START Source data

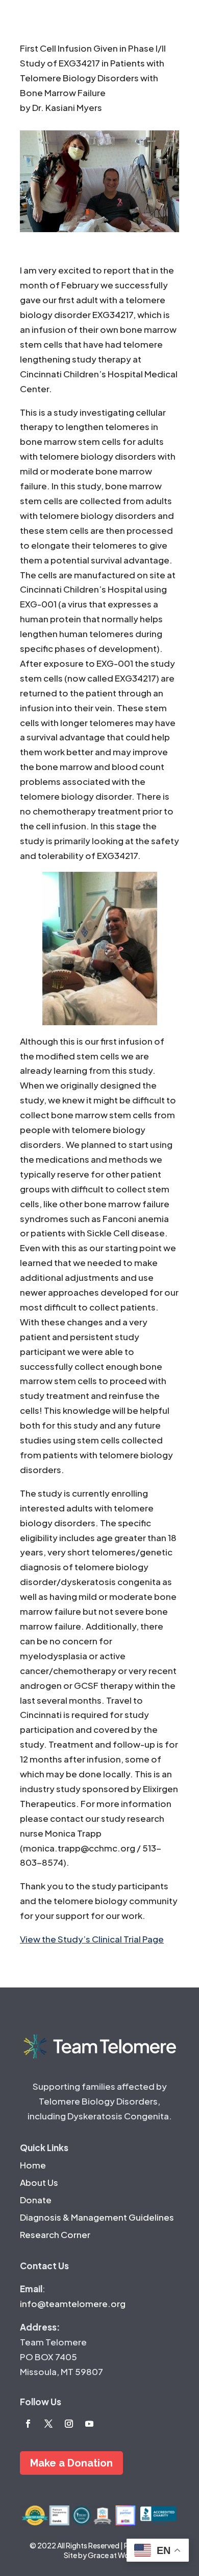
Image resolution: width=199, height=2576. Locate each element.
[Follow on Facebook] (28, 2423)
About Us (39, 2182)
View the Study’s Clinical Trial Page (92, 1939)
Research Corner (55, 2234)
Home (33, 2165)
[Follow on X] (48, 2423)
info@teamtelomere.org (73, 2303)
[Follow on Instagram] (69, 2423)
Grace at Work (112, 2555)
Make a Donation (71, 2463)
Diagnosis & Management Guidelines (97, 2217)
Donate (36, 2199)
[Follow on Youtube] (89, 2423)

END Source data

Task statement.
What lines in the data above contain the word "Follow"? Show them all.

Your response.
[Follow on Facebook] (28, 2423)
[Follow on X] (48, 2423)
[Follow on Instagram] (69, 2423)
[Follow on Youtube] (89, 2423)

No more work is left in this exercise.